Emma Eleonora (Esmé) Wiegman-van Meppelen Scheppink (born 24 July 1975 in Haarlem) is a former Dutch politician. As a member of the ChristianUnion (ChristenUnie) she was an MP from 1 March 2007 to 19 September 2012. She focused on matters of the European Union, public health, welfare, sports, spatial planning and natural environment.

== Biography ==

=== Education and activities ===
Wiegman studied Dutch language and Dutch literature with a specialization in modern Dutch and Dutch East Indies literature at Leiden University. After finishing her study she worked as an editor for publishers and a magazine.

Wiegman became an active member of the youth organisation of the Reformatory Political Federation (RPF) in 1989, later she became a board member of the RPF itself.
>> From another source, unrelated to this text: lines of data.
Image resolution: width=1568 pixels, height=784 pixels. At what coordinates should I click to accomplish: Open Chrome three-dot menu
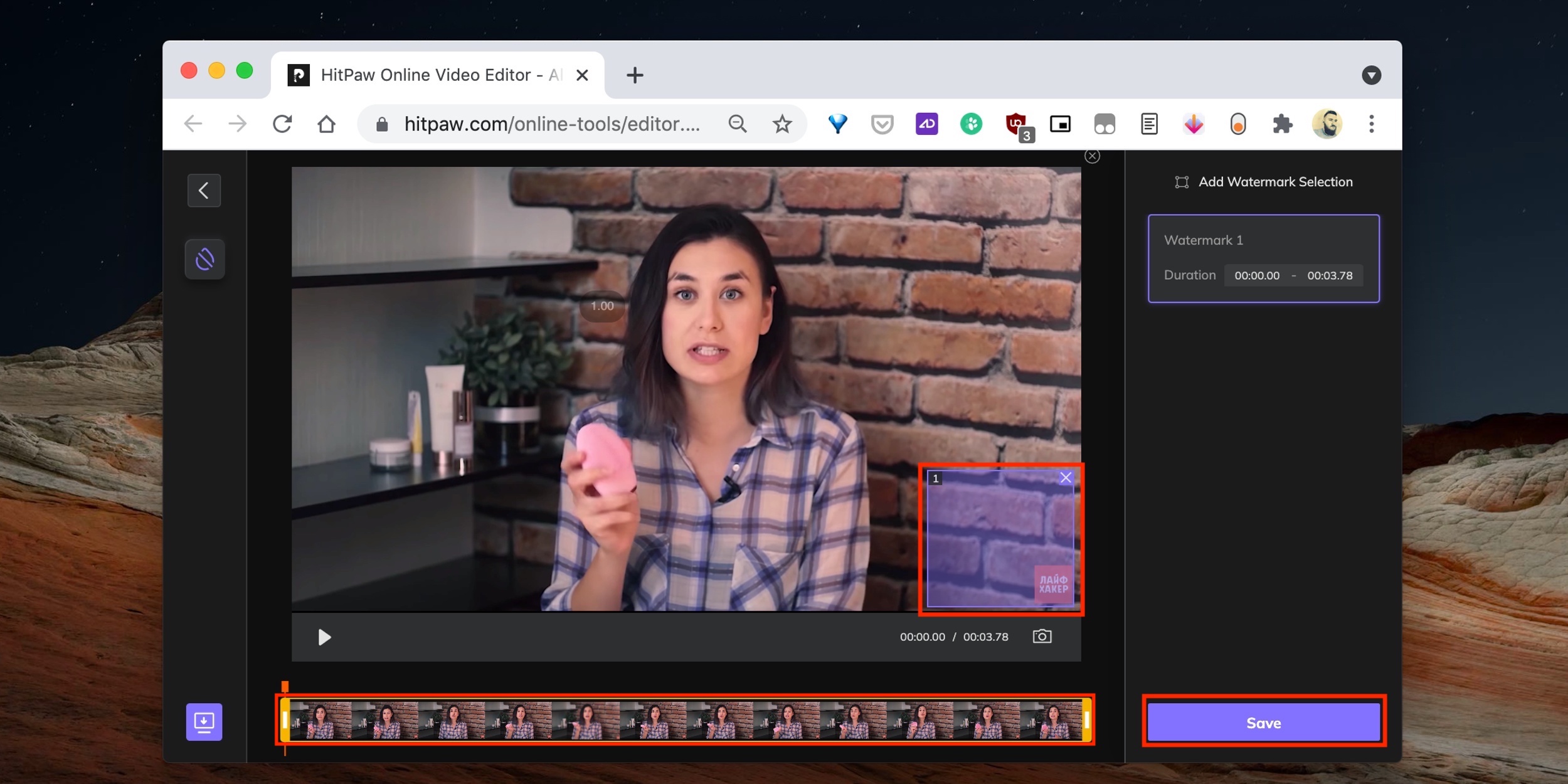tap(1371, 124)
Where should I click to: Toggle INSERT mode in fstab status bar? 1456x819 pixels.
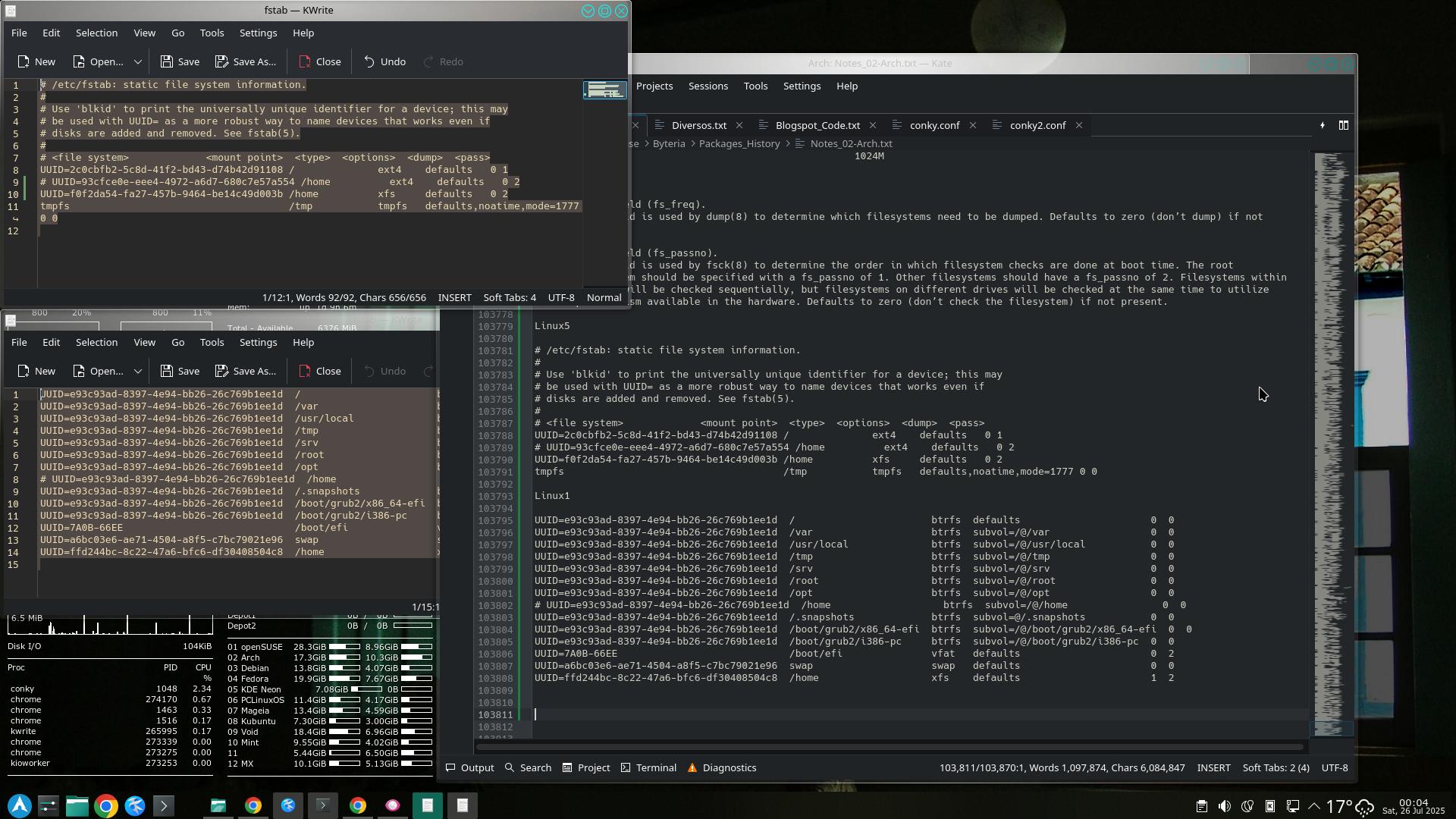[x=454, y=297]
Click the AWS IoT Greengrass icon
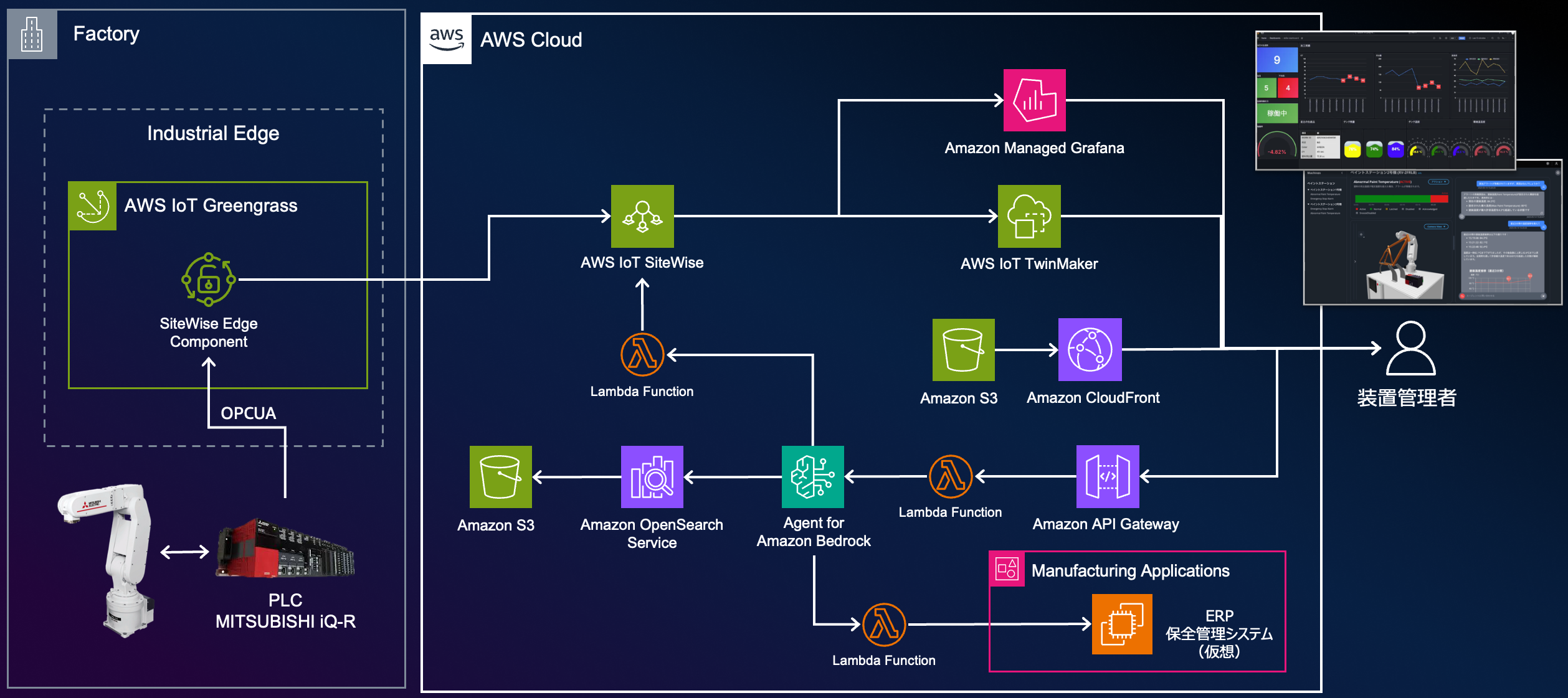 click(92, 206)
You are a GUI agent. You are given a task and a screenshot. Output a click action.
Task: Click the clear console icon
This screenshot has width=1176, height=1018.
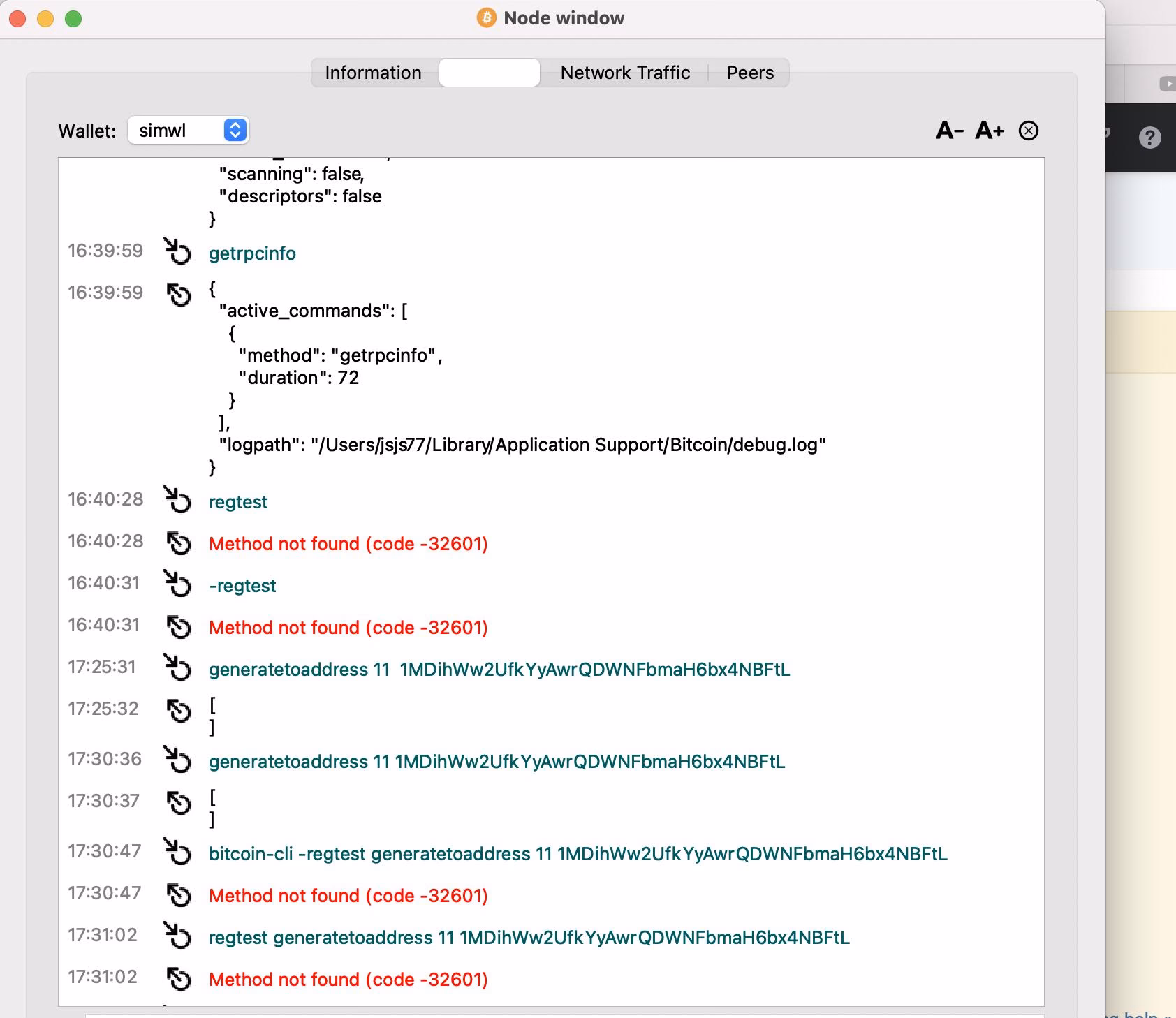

After the RPF merged into the ChristianUnion in 2002, Wiegman was elected a local representative in the council of her hometown Zwolle.

=== Political career ===
In the 2007 national elections she was elected first runner-up for the lower house of Netherlands' Parliament. After the ChristianUnion became a participant in the newly formed fourth Balkenende cabinet - and two representatives taking positions in that cabinet - Wiegman became a member of Parliament in March 2007. Her term ended in September 2012.

=== After politics ===
She found a new position with the National General Practitioners Association (LHV) as regional manager for the North (Friesland, Groningen, Drenthe, Zwolle/Flevoland). On February 1, 2014, she became director of the Dutch Patients Association. She left that position on March 1, 2018, to become the director of the Cooperative Palliative Care Netherlands.

=== Personal life ===
Esmé Wiegman is married, mother of three and a member of the Protestant Church in the Netherlands.